Leave out the pictures and retype all the entries below exactly.

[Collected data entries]
╔══

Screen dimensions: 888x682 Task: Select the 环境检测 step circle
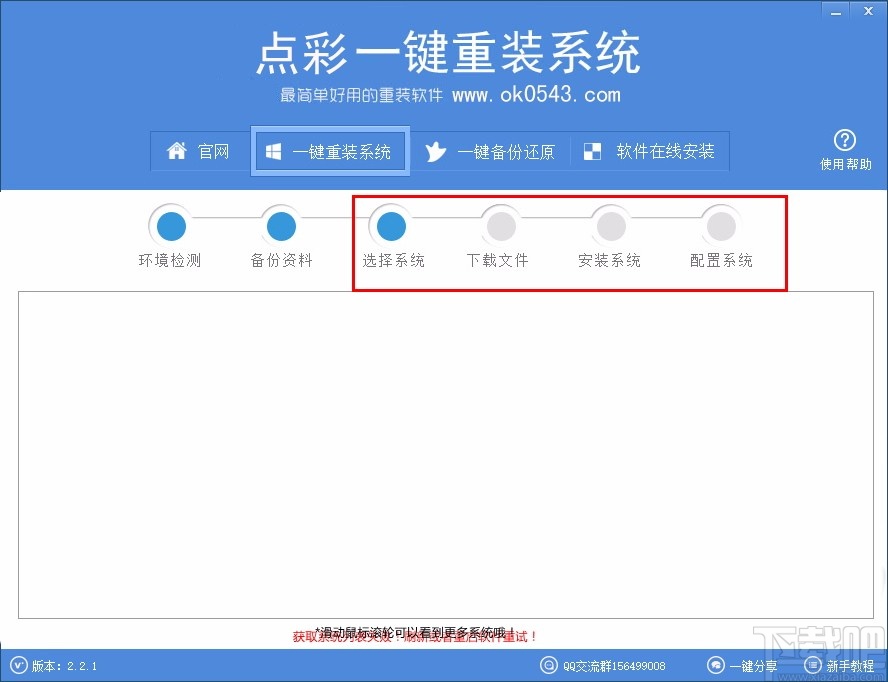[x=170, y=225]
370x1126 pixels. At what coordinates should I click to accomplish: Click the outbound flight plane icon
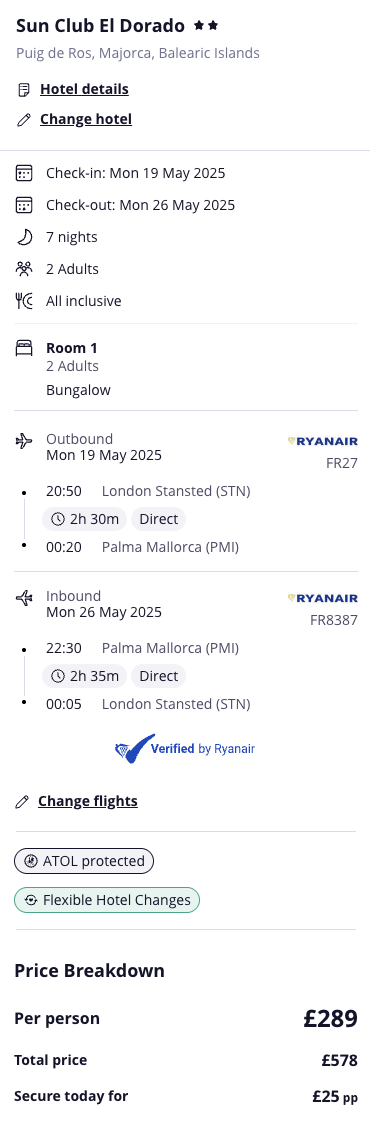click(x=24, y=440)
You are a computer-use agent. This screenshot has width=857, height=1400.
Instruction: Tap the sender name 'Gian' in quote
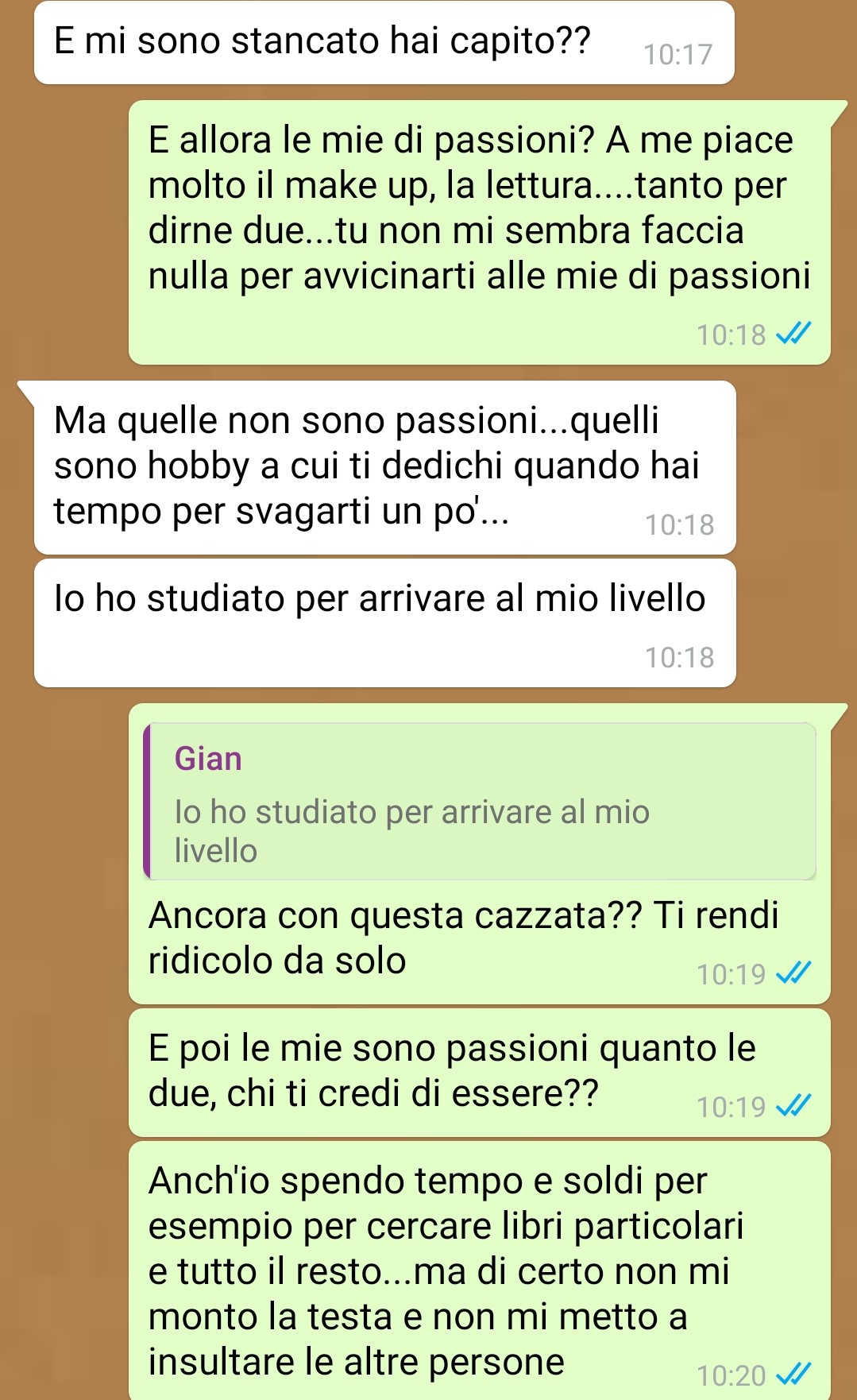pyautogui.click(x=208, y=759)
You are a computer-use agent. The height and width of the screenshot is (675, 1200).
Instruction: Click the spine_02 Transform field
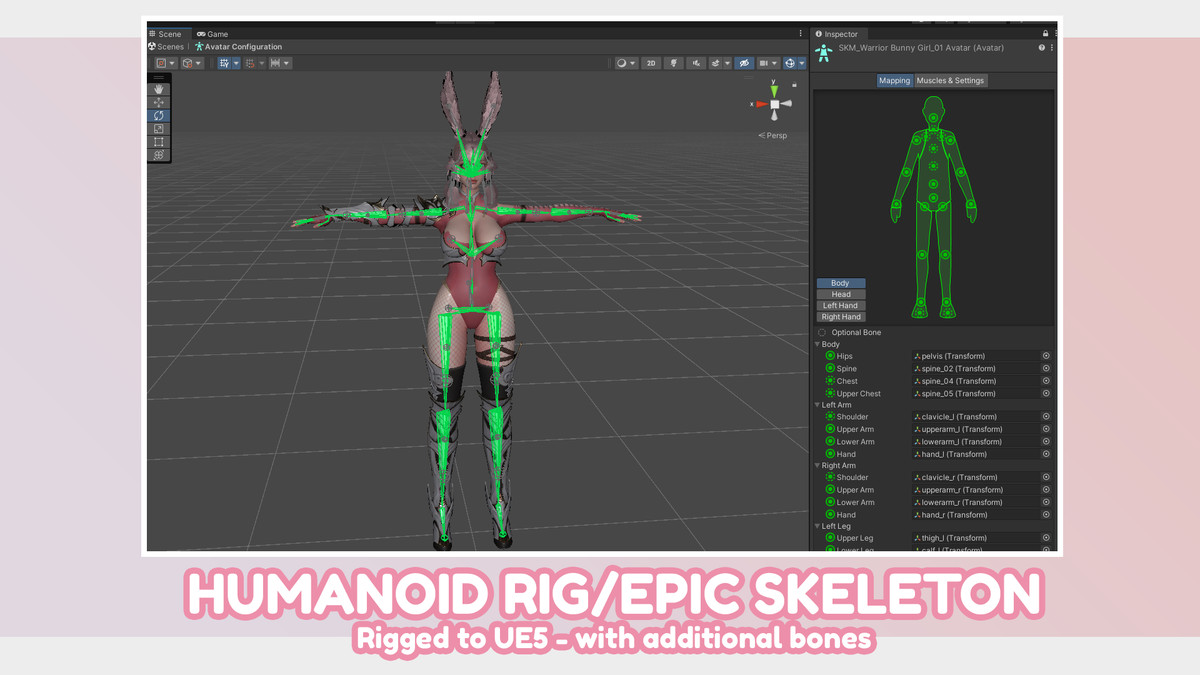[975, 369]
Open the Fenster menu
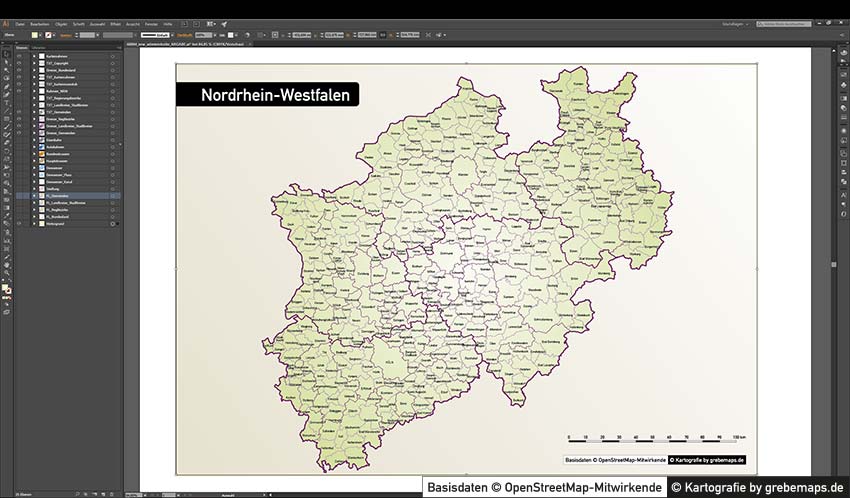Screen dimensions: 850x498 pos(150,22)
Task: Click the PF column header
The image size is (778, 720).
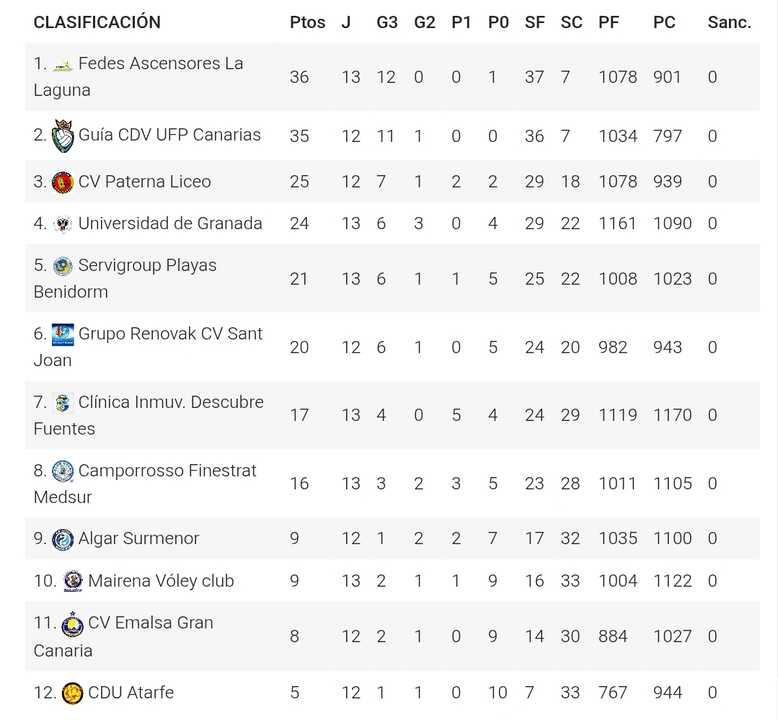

╚══

Answer below
Screen dimensions: 888x682 Task: Select the 环境检测 step circle
[x=170, y=225]
370x1126 pixels. At what coordinates should I click to accomplish: Click the outbound flight plane icon
click(x=24, y=440)
You are a computer-use agent. This screenshot has width=857, height=1400.
Instruction: Tap the sender name 'Gian' in quote
pyautogui.click(x=208, y=759)
You are a computer-use agent. The height and width of the screenshot is (675, 1200).
Instruction: Click the spine_02 Transform field
[975, 369]
Open the Fenster menu
Screen dimensions: 850x498 pos(150,22)
Task: Click the PF column header
The image size is (778, 720).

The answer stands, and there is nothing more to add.